LCHH has 4 components that corresponds to either server or client side of a web application. They are
Loader (a DIV element with an ID), Content (HTML content and event triggers), Client-side Handlers (JavaScript functions that handle clicks and other user interactions), Server-side Handlers (scripts that process AJAX requests and returns updated contents that's injected into the loader). The following diagram illustrates the flow of LCHH.
Benefits of LCHH
LCHH doesn't need a framework to run. as long as the 4 components are implemented, information naturally flows from one to another. This means no programming overhead or performance degradation.
Also, since LCHH creates a feedback loop between the end users and the database storage, the states are kept in the database; LCHH components are stateless, so applications that use LCHH are highly scalable. This feedback loop coincides with the life cycle of an HTTP request, making implementation and debugging straightforward. The usage path, code execution path and page rendering path are all the in sync.

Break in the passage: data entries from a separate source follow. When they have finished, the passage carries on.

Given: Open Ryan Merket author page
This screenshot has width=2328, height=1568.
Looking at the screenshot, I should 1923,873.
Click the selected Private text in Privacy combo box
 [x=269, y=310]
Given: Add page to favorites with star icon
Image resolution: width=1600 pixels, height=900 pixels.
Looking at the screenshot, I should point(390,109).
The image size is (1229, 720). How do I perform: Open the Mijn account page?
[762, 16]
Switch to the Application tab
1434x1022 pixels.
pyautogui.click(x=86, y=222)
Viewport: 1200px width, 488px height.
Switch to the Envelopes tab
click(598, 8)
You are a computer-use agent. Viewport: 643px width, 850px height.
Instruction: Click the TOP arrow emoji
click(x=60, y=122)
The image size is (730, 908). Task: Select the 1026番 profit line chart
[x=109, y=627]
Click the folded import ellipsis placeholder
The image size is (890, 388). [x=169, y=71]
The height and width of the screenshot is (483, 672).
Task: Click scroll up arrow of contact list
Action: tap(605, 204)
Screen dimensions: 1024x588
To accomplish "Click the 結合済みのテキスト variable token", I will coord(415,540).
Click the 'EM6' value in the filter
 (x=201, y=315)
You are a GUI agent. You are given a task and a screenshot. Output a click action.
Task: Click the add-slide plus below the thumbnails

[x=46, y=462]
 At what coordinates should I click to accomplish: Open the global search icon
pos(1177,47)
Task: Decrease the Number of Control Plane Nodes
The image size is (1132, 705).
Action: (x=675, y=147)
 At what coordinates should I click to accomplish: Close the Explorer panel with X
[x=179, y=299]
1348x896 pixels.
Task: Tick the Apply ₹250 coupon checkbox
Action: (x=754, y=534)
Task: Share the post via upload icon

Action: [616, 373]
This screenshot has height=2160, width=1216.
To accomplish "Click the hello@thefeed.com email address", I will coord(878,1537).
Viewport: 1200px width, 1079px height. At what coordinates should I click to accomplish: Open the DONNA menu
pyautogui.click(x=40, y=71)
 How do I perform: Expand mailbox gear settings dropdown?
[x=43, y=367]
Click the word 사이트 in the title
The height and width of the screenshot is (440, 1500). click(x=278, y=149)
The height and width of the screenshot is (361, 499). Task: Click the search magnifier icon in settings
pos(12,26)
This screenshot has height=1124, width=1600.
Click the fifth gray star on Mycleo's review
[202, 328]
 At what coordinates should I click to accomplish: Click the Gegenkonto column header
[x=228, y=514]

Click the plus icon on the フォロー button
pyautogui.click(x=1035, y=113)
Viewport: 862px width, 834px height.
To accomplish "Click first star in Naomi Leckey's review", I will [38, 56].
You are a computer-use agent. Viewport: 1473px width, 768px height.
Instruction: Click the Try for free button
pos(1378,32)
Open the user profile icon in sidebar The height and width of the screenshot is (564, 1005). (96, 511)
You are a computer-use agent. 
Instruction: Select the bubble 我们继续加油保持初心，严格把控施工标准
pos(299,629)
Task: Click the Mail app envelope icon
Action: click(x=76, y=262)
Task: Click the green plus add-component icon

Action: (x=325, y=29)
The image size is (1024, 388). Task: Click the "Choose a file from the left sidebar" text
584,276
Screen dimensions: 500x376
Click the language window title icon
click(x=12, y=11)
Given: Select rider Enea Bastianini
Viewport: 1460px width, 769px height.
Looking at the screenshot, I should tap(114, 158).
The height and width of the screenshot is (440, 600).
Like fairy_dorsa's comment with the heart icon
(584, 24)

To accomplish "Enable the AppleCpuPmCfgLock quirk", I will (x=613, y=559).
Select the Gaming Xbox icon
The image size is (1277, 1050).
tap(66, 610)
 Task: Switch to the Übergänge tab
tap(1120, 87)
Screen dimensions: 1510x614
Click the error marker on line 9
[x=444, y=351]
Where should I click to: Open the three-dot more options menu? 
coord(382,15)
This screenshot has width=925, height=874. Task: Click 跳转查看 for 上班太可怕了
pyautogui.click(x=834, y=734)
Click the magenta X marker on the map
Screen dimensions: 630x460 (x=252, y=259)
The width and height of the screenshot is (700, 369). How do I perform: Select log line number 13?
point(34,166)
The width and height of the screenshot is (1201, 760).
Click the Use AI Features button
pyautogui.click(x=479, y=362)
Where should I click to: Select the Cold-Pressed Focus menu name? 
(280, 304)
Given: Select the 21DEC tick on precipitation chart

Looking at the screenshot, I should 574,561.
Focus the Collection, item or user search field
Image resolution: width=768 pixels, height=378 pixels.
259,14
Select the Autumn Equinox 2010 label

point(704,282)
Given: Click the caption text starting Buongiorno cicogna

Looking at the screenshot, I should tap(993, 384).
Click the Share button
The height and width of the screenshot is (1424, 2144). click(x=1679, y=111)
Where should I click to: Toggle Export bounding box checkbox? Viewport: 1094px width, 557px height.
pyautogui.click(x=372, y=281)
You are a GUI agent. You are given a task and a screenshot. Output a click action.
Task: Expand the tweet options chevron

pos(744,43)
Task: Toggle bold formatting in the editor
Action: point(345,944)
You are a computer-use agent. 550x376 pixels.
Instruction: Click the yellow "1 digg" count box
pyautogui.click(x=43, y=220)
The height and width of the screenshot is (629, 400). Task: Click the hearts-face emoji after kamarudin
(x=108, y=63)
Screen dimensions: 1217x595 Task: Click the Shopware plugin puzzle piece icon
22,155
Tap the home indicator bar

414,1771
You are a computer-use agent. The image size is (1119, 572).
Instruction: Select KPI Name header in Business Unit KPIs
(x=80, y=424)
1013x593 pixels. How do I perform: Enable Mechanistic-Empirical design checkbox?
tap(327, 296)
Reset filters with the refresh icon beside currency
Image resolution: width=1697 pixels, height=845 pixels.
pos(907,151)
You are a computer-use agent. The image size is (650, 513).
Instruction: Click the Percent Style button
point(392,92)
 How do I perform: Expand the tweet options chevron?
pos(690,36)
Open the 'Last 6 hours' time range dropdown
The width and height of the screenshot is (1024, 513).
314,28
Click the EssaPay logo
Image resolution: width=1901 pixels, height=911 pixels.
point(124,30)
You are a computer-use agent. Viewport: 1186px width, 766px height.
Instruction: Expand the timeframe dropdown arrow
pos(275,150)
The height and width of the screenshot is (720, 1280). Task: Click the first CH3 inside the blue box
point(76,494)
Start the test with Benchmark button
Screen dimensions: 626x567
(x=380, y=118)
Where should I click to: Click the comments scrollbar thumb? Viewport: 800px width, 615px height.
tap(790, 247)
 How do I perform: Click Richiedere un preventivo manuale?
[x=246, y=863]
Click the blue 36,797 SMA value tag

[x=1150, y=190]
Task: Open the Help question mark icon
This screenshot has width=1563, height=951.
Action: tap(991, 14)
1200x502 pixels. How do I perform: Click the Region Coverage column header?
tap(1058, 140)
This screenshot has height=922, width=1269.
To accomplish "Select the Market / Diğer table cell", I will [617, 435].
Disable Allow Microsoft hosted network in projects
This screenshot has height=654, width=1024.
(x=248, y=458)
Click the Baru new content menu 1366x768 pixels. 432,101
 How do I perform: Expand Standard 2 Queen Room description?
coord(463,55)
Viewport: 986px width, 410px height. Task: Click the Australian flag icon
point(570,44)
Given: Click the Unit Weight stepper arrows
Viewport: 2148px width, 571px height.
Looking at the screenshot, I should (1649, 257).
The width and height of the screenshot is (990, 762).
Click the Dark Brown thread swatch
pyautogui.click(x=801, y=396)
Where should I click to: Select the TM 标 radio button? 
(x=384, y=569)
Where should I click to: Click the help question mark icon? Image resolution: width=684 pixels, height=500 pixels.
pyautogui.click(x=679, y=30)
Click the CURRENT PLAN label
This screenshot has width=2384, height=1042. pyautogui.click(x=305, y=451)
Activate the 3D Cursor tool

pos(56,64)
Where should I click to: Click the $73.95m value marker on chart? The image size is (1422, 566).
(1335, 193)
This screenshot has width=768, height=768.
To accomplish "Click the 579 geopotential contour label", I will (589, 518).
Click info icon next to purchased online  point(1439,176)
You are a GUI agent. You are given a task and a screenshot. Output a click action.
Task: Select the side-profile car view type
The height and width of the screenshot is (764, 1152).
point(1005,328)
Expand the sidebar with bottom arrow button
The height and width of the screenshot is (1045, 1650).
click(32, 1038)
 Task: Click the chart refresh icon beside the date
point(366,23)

With LCHH, the coding work is divided up differently among programmers. There is no front- and back-end designation. Instead, each programmer takes care of a set of modules from start to finish. Traditionally there is a great divide between the front-end developer, who's knowledgeable of all the user interactions but has no idea how the data plumbing works, and conversely, the backend developers are expected to know all the programming logic. LCHH, on the other hand, uses an event-driven, de-centralized approach, requiring a programmer to know his own parts of loader layout, content, event triggers and server handlers. When this programmer finishes his work, the module that he's responsible for will be fully functional.
It's important to clarify that LCHH still respects the principle of model-view separation. It simply doesn't rigidly divide up the application layer into Model, View and Controller. In the context of a 3-tier architecture, the database is a model, and the rendered web page is the view. And the server-side code on the application layer acts as a controller, taking care of everything in-between.
In conclusion, we see the LCHH architecture as an effective alternative to MVC frameworks. It allows a more rapid and straightforward programming paradigm, better performance and code maintainability.